- [WRITTEN REQUEST]:
Please repeat the rows from the line with "You are a computer-use" to the line with "coord(1178,25)", both ends included, with their requests. Add -105 to each coordinate in the answers and leave every other number unchanged.

--- START PROVIDED DATA ---

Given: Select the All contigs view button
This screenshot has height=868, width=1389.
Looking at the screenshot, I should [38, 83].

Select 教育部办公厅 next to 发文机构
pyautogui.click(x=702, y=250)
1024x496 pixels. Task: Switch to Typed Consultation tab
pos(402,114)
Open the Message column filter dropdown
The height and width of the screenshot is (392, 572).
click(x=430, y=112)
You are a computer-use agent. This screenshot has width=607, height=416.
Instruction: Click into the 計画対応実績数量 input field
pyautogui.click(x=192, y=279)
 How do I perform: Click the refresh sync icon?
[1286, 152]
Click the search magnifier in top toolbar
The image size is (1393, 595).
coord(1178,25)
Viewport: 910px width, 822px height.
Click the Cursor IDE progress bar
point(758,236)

--- END PROVIDED DATA ---

- [TASK RESULT]:
You are a computer-use agent. This screenshot has width=607, height=416.
Instruction: Click into the 計画対応実績数量 input field
pyautogui.click(x=87, y=174)
 How do I perform: Click the refresh sync icon?
[1181, 47]
Click the search magnifier in top toolbar
The image size is (1393, 595).
coord(1073,-80)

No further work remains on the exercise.